=== ФРАГМЕНТ ТЕКСТА ===

Павел Первый | страница 50




Конечно, некоторыми лицами из окружения императрицы блажь цесаревича расценивалась как предательство национальных традиций и как акт преклонения перед Пруссией. Во время своего визита в Гатчину принцесса Сакен-Кобургская, которую трудно было заподозрить в антипрусских настроениях, была поражена сценой смотра павловских полков, дефилировавших перед своим хозяином. «Хуже всего, – писала она, – видеть красивых русских солдат, изуродованных прусскими мундирами допотопного покроя времен Фридриха Вильгельма I. Русский должен оставаться русским, он это чувствует; каждый из них считает, что в рубахе навыпуск и с волосами, стриженными под горшок, он выглядит лучше, чем с косичкой и в куцем мундире: он страдает в Гатчине. Офицеры имели такой вид, как будто бы они сошли со старых альбомных фотографий. И если это не тот язык, на котором они разговаривают, то как же его могут воспринимать русские? И нельзя сказать, что эта метаморфоза является следствием большого ума. Мне было горестно увидеть такую перемену, потому что я в высшей степени люблю этот народ». Это замечание саксонской принцессы, впрочем, нисколько не смутило императрицу: чем больше ее сын предавался солдафонству, тем больше она удостоверялась в безобидности этого военного маскарада.

=== ИСХОДНЫЕ СТРОКИ ===

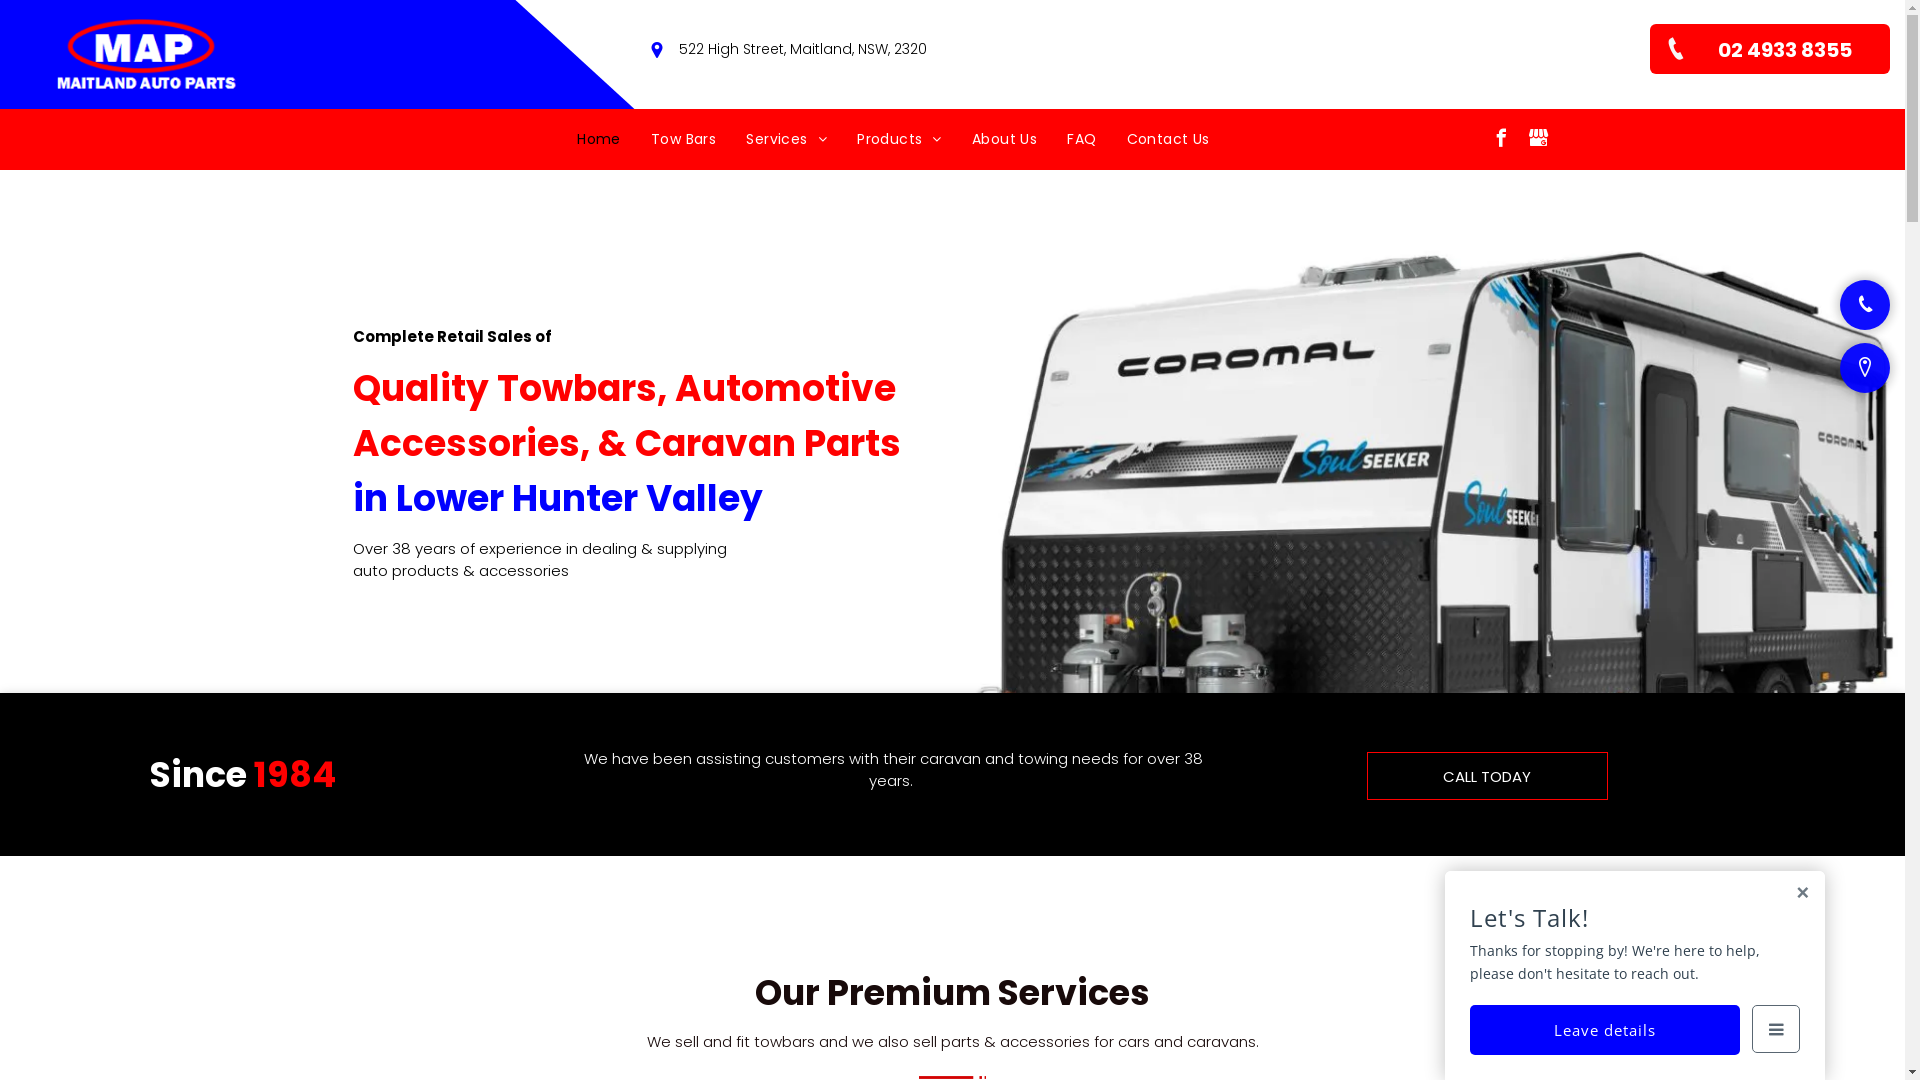 This screenshot has width=1920, height=1080. Describe the element at coordinates (1082, 140) in the screenshot. I see `FAQ` at that location.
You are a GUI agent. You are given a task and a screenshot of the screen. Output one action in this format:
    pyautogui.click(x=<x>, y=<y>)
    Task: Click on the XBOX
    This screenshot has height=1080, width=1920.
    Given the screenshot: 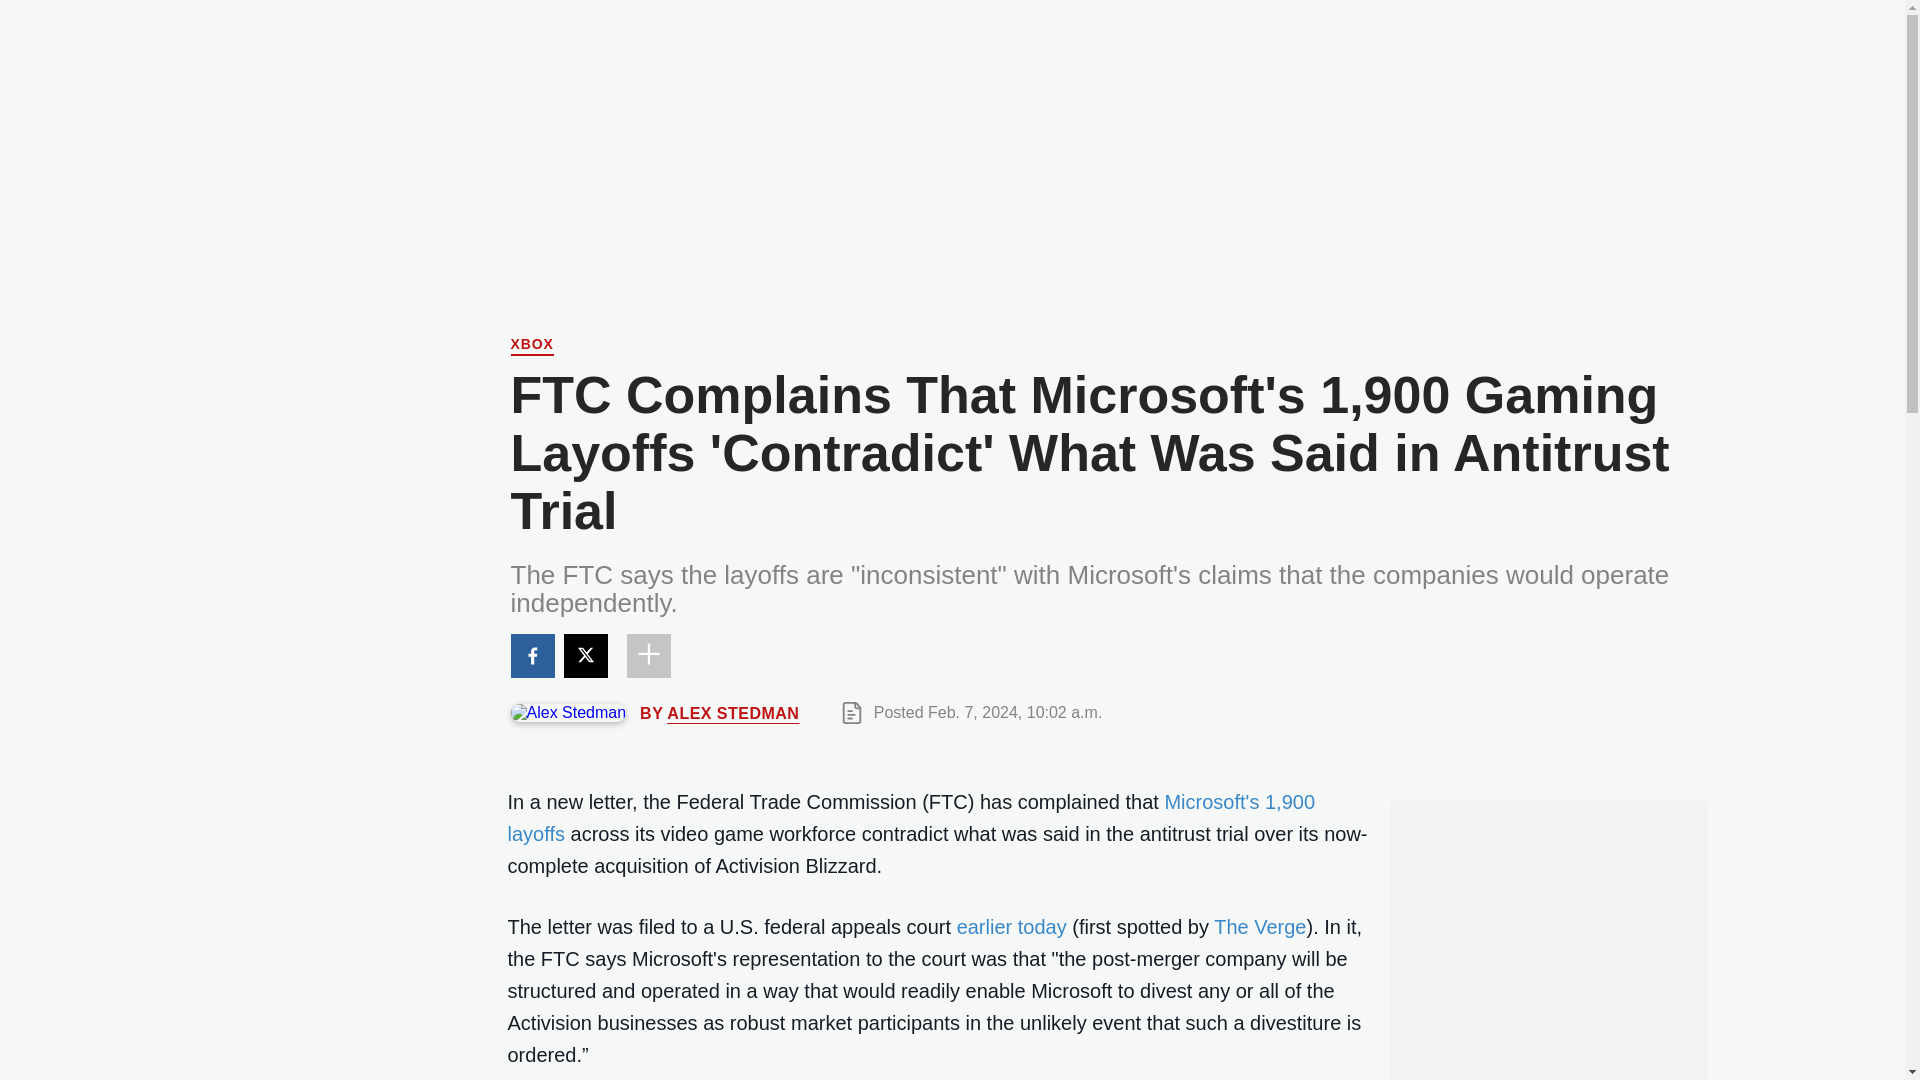 What is the action you would take?
    pyautogui.click(x=531, y=346)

===

> _ВОПРОСЫ ПО ТЕКСТУ_:
1) Ответьте на вопросы по отрывку о Павле Первом:
(а) Где принцесса Сакен-Кобургская наблюдала смотр павловских полков?
(б) Мундиры времён какого правителя упоминает принцесса?
(в) В чём удостоверялась императрица, чем больше её сын предавался солдафонству?
2) Продолжите отрывок о Павле Первом и его гатчинских полках после последнего предложения.
Для работы с текстом строки не нужны.

> _ОТВЕТЫ К ЗАДАНИЯМ_:
1)
(а) В Гатчине, во время своего визита.
(б) Фридриха Вильгельма I.
(в) В безобидности этого военного маскарада.

2)
Другое увлечение великого князя обеспокоило как русских, так и иностранных наблюдателей: проявляемый им интерес к религиям, соперничающим с православием, в том числе к сектантским и всякого рода эзотерическим учениям шарлатанов. В противоположность своей матери, холодная трезвость которой отрицала всякое суеверие и модные интеллектуальные ниспровержения, он с жадностью читал сомнительные духовные книги. Вместо того чтобы критически отнестись к этому безусловному отклонению, Мария Федоровна, которая также воспринимала Бога только в исступлении, поощряла стремление Павла пуститься в самые авантюрные медитации. Он ознакомился с мистицизмом Сен-Мартина, с учениями других врачевателей душ и пришел к откровению, которое познал во время своего путешествия в среде франкмасонов. Завороженный таинственными ритуалами этого братства, он не признавался тем не менее в своей к нему ангажированности. Единственное, что его сдерживало, – страх быть в этом уличенным и разоблаченным. Императрица, хотя и была убежденной вольтерианкой, не простит Павлу этот достаточно необычный демарш со стороны наследника трона, который в силу своего назначения был призван защищать официальную религию.